1.8.3 Manual


Contents

  1. Introduction
  2. Version
  3. Tuning parameter
  4. Simple Functions
  5. Advanced Functions
  6. Streaming Compression Functions
  7. Streaming Decompression Functions
  8. Unstable declarations
  9. Private definitions
  10. Obsolete Functions

Introduction

  LZ4 is lossless compression algorithm, providing compression speed at 400 MB/s per core,
  scalable with multi-cores CPU. It features an extremely fast decoder, with speed in
  multiple GB/s per core, typically reaching RAM speed limits on multi-core systems.

  The LZ4 compression library provides in-memory compression and decompression functions.
  Compression can be done in:
    - a single step (described as Simple Functions)
    - a single step, reusing a context (described in Advanced Functions)
    - unbounded multiple steps (described as Streaming compression)

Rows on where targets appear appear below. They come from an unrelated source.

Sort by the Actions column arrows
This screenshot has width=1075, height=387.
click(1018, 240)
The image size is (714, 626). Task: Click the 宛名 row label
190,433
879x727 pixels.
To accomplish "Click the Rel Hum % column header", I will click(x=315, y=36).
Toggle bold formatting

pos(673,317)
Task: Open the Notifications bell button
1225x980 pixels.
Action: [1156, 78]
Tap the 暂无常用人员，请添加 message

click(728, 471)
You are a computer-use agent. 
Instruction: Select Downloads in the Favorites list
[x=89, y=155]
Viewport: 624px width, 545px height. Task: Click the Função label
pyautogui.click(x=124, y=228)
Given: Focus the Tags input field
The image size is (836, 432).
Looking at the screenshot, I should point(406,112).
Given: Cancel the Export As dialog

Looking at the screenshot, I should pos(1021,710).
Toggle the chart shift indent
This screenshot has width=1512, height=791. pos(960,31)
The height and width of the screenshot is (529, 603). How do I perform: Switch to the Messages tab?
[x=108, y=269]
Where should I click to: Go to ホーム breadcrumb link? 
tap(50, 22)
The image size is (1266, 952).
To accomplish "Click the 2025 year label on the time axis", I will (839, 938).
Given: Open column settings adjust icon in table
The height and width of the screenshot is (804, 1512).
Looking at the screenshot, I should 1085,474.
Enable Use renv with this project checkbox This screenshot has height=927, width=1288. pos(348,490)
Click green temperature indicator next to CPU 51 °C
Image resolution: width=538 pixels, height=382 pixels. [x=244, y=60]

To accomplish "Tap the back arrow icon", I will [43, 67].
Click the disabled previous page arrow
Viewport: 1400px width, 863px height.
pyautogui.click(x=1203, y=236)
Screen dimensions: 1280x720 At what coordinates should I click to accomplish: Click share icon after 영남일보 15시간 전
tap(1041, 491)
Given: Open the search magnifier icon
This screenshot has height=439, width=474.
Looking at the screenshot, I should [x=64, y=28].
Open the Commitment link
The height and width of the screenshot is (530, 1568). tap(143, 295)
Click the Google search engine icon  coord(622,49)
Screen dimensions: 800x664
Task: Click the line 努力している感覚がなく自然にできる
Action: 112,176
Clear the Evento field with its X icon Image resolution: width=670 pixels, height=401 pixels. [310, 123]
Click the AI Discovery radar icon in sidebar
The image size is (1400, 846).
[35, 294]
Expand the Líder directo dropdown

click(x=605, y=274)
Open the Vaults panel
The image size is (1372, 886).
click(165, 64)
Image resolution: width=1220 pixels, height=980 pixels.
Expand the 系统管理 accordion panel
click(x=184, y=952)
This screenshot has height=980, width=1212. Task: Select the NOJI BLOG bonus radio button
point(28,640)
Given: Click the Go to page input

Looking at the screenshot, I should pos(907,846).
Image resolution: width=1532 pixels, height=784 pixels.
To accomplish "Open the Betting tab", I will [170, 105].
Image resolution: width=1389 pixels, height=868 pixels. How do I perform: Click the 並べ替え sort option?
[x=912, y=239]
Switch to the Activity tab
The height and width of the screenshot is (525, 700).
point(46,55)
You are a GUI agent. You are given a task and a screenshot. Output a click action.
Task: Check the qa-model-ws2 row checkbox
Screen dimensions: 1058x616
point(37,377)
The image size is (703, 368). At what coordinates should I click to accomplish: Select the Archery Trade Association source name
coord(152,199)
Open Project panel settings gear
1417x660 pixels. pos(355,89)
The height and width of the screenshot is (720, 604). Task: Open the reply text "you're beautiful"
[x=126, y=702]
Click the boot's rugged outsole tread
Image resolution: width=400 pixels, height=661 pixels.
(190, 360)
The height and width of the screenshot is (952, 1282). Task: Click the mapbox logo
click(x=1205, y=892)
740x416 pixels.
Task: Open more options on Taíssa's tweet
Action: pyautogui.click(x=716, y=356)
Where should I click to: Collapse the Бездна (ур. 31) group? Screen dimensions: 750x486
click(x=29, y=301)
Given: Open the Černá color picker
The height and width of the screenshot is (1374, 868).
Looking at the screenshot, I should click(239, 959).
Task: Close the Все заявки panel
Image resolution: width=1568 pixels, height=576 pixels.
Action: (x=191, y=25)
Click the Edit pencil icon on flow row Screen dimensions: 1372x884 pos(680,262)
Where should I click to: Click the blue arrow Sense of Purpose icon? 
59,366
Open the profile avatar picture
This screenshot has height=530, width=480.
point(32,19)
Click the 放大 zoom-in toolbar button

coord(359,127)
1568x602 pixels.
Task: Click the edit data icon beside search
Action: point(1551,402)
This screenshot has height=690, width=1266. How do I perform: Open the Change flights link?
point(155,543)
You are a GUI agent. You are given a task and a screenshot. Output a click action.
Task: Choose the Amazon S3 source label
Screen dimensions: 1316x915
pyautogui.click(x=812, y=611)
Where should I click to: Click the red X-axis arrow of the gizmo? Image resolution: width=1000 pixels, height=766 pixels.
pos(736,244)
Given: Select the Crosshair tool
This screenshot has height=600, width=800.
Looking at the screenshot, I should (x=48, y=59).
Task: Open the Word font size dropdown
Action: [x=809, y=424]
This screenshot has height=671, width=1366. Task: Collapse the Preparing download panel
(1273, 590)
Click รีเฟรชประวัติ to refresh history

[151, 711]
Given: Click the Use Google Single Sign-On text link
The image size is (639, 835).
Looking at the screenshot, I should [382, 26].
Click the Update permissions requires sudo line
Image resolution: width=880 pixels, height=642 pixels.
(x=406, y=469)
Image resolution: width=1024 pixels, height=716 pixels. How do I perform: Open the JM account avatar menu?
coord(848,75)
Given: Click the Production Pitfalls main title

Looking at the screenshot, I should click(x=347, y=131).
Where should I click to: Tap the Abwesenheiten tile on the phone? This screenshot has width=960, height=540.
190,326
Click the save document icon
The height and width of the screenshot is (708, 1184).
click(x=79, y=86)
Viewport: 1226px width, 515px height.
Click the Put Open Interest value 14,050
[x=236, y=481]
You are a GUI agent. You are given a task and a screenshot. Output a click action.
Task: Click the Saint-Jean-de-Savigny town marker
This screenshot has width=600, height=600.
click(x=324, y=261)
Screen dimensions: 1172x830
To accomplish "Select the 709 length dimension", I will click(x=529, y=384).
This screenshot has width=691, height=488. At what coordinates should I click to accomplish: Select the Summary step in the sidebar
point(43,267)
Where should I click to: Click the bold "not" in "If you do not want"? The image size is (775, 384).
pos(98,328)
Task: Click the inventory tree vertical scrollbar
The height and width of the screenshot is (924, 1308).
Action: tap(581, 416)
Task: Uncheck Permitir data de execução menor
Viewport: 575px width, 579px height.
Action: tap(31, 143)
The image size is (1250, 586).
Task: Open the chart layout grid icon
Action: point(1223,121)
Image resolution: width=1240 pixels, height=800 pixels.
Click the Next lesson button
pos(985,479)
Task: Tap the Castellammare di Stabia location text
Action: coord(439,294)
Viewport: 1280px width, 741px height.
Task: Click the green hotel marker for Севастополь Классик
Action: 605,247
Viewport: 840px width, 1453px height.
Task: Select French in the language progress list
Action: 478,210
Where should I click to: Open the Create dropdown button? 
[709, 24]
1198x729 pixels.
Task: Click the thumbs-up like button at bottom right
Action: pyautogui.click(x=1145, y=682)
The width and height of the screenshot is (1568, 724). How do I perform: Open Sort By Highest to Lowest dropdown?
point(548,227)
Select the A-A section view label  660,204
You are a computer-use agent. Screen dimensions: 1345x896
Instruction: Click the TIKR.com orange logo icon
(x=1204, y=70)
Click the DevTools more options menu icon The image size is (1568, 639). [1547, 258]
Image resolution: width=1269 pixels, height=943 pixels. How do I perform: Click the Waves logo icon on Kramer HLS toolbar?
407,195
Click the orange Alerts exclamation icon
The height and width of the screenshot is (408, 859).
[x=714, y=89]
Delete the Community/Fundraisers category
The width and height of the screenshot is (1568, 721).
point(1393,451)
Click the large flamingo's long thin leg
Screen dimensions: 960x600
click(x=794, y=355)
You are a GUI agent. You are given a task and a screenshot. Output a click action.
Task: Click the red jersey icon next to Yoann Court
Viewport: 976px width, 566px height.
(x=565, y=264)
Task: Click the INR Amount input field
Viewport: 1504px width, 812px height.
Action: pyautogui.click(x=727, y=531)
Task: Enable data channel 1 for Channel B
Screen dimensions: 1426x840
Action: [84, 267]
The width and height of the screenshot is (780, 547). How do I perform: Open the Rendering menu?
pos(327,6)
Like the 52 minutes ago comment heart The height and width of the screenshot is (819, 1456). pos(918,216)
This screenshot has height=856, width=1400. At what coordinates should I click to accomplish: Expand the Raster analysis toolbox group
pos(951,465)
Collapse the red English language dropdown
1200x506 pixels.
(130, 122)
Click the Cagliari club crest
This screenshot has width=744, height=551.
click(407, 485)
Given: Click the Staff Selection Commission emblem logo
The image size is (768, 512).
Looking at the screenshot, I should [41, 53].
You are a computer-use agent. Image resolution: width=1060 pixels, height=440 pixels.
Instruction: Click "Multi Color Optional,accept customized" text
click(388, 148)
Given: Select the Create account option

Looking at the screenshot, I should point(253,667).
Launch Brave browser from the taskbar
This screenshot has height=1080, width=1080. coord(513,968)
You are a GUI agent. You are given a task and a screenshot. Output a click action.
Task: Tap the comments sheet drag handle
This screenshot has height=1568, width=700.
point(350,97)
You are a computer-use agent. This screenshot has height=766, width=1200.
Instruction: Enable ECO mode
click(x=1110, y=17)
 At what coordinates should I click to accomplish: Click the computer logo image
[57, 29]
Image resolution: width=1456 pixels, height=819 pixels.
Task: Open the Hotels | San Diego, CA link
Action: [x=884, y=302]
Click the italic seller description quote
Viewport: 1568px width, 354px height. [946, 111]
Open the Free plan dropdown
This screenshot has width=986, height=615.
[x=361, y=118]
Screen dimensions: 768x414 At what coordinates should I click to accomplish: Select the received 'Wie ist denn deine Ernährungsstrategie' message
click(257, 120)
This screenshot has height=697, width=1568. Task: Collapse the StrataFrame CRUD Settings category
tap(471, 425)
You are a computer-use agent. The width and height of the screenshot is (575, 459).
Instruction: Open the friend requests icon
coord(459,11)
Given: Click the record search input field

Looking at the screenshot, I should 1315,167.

  lz4.h provides block compression functions. It gives full buffer control to user.
  Decompressing an lz4-compressed block also requires metadata (such as compressed size).
  Each application is free to encode such metadata in whichever way it wants.

  An additional format, called LZ4 frame specification (doc/lz4_Frame_format.md),
  take care of encoding standard metadata alongside LZ4-compressed blocks.
  If your application requires interoperability, it's recommended to use it.
  A library is provided to take care of it, see lz4frame.h.

Version



int LZ4_versionNumber (void);  /**< library version number; useful to check dll version */

const char* LZ4_versionString (void);   /**< library version string; unseful to check dll version */

Tuning parameter



#ifndef LZ4_MEMORY_USAGE
# define LZ4_MEMORY_USAGE 14
#endif

Memory usage formula : N->2^N Bytes (examples : 10 -> 1KB; 12 -> 4KB ; 16 -> 64KB; 20 -> 1MB; etc.) Increasing memory usage improves compression ratio Reduced memory usage may improve speed, thanks to cache effect Default value is 14, for 16KB, which nicely fits into Intel x86 L1 cache


Simple Functions



int LZ4_compress_default(const char* src, char* dst, int srcSize, int dstCapacity);

Compresses 'srcSize' bytes from buffer 'src' into already allocated 'dst' buffer of size 'dstCapacity'. Compression is guaranteed to succeed if 'dstCapacity' >= LZ4_compressBound(srcSize). It also runs faster, so it's a recommended setting. If the function cannot compress 'src' into a more limited 'dst' budget, compression stops *immediately*, and the function result is zero. Note : as a consequence, 'dst' content is not valid. Note 2 : This function is protected against buffer overflow scenarios (never writes outside 'dst' buffer, nor read outside 'source' buffer). srcSize : max supported value is LZ4_MAX_INPUT_SIZE. dstCapacity : size of buffer 'dst' (which must be already allocated) return : the number of bytes written into buffer 'dst' (necessarily <= dstCapacity) or 0 if compression fails


int LZ4_decompress_safe (const char* src, char* dst, int compressedSize, int dstCapacity);

compressedSize : is the exact complete size of the compressed block. dstCapacity : is the size of destination buffer, which must be already allocated. return : the number of bytes decompressed into destination buffer (necessarily <= dstCapacity) If destination buffer is not large enough, decoding will stop and output an error code (negative value). If the source stream is detected malformed, the function will stop decoding and return a negative result. This function is protected against malicious data packets.


Advanced Functions



int LZ4_compressBound(int inputSize);

Provides the maximum size that LZ4 compression may output in a "worst case" scenario (input data not compressible) This function is primarily useful for memory allocation purposes (destination buffer size). Macro LZ4_COMPRESSBOUND() is also provided for compilation-time evaluation (stack memory allocation for example). Note that LZ4_compress_default() compresses faster when dstCapacity is >= LZ4_compressBound(srcSize) inputSize : max supported value is LZ4_MAX_INPUT_SIZE return : maximum output size in a "worst case" scenario or 0, if input size is incorrect (too large or negative)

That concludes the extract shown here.